On Thu, 2016-06-09 at 23:50 +0300, Saeed Mahameed wrote:
> From: Matthew Finlay <matt@mellanox.com>


> diff --git a/net/socket.c b/net/socket.c
> index a1bd161..67de200 100644
> --- a/net/socket.c
> +++ b/net/socket.c
> @@ -382,6 +382,7 @@ struct file *sock_alloc_file(struct socket *sock, int flags, const char *dname)
>  	}
>  
>  	sock->file = file;
> +	file->f_owner.sock_pid  = find_get_pid(task_pid_nr(current));
>  	file->f_flags = O_RDWR | (flags & O_NONBLOCK);
>  	file->private_data = sock;
>  	return file;

Wow, that is a serious memory leak weapon (of struct pid)

Why don't you store the pid value, instead of a pointer ?

^ permalink raw reply	[flat|nested] 9+ messages in thread

* Re: [PATCH net-next] nfnetlink_queue: enable PID info retrieval
  2016-06-09 20:50 [PATCH net-next] nfnetlink_queue: enable PID info retrieval Saeed Mahameed
  2016-06-09 21:17 ` Eric Dumazet
@ 2016-06-09 21:35 ` Florian Westphal
  2016-06-09 22:21   ` Daniel Borkmann
  1 sibling, 1 reply; 9+ messages in thread
From: Florian Westphal @ 2016-06-09 21:35 UTC (permalink / raw)
  To: Saeed Mahameed
  Cc: David S. Miller, netdev, netfilter-devel, Yevgeny Petrilin,
	Andre Melkoumian, Matthew Finlay, Pablo Neira Ayuso,
	Patrick McHardy, Jozsef Kadlecsik

Saeed Mahameed <saeedm@mellanox.com> wrote:
> index a1bd161..67de200 100644
> --- a/net/socket.c
> +++ b/net/socket.c
> @@ -382,6 +382,7 @@ struct file *sock_alloc_file(struct socket *sock, int flags, const char *dname)
>  	}
>  
>  	sock->file = file;
> +	file->f_owner.sock_pid  = find_get_pid(task_pid_nr(current));
>  	file->f_flags = O_RDWR | (flags & O_NONBLOCK);
>  	file->private_data = sock;
>  	return file;

This looks like this leaks sock_pid reference...?
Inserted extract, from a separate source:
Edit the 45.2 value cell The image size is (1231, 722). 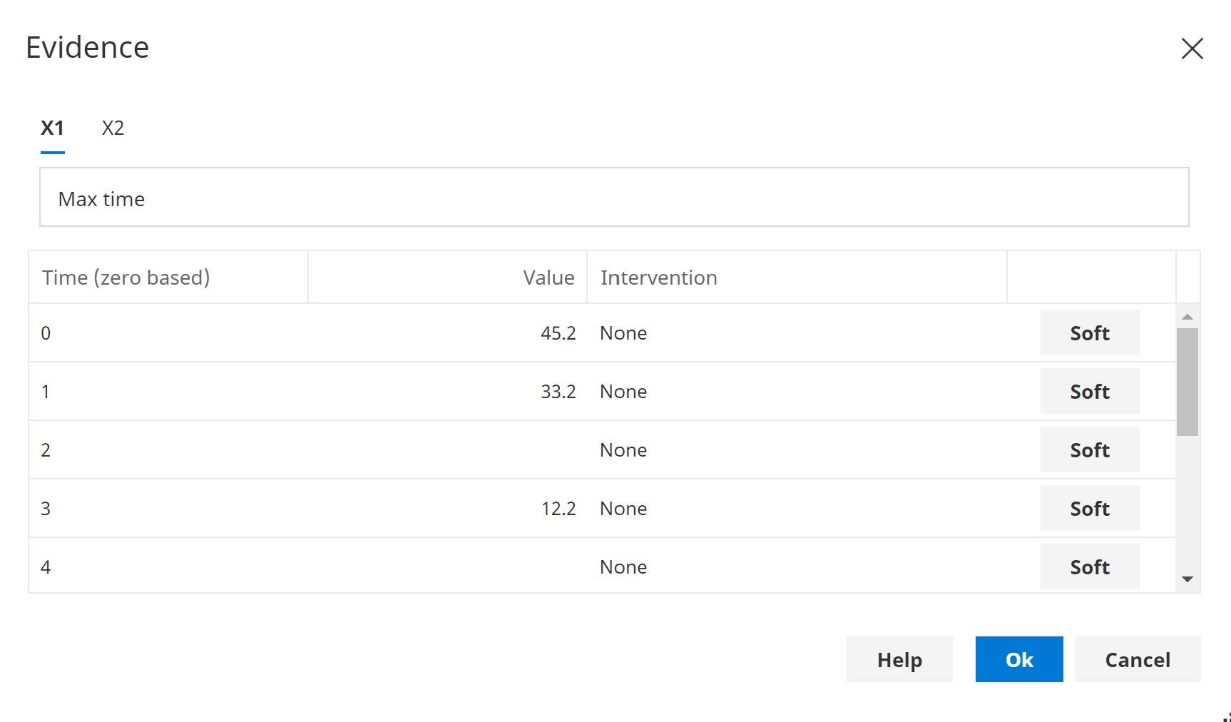[x=448, y=333]
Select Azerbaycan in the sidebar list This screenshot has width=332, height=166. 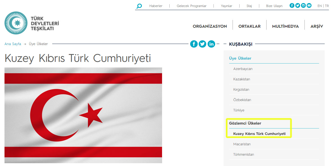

(find_get_pid -> get_pid -> atomic_inc() , I don't see a put_pid in the
 patch)

Can't comment further than this since I'm not familiar with vfs; e.g.
I can't say if fown_struct is right place or not, or if this approach
even works when creating process has exited after fork, etc.

^ permalink raw reply	[flat|nested] 9+ messages in thread

* Re: [PATCH net-next] nfnetlink_queue: enable PID info retrieval
  2016-06-09 21:35 ` Florian Westphal
@ 2016-06-09 22:21   ` Daniel Borkmann
  2016-06-09 23:22     ` Daniel Borkmann
  0 siblings, 1 reply; 9+ messages in thread
From: Daniel Borkmann @ 2016-06-09 22:21 UTC (permalink / raw)
  To: Florian Westphal, Saeed Mahameed
  Cc: David S. Miller, netdev, netfilter-devel, Yevgeny Petrilin,
	Andre Melkoumian, Matthew Finlay, Pablo Neira Ayuso,
	Patrick McHardy, Jozsef Kadlecsik

On 06/09/2016 11:35 PM, Florian Westphal wrote:
> Saeed Mahameed <saeedm@mellanox.com> wrote:
>> index a1bd161..67de200 100644
>> --- a/net/socket.c
>> +++ b/net/socket.c
>> @@ -382,6 +382,7 @@ struct file *sock_alloc_file(struct socket *sock, int flags, const char *dname)
>>   	}
>>
>>   	sock->file = file;
>> +	file->f_owner.sock_pid  = find_get_pid(task_pid_nr(current));
>>   	file->f_flags = O_RDWR | (flags & O_NONBLOCK);
>>   	file->private_data = sock;
>>   	return file;
>
> This looks like this leaks sock_pid reference...?
>
> (find_get_pid -> get_pid -> atomic_inc() , I don't see a put_pid in the
>   patch)
>
> Can't comment further than this since I'm not familiar with vfs; e.g.
> I can't say if fown_struct is right place or not, or if this approach
> even works when creating process has exited after fork, etc.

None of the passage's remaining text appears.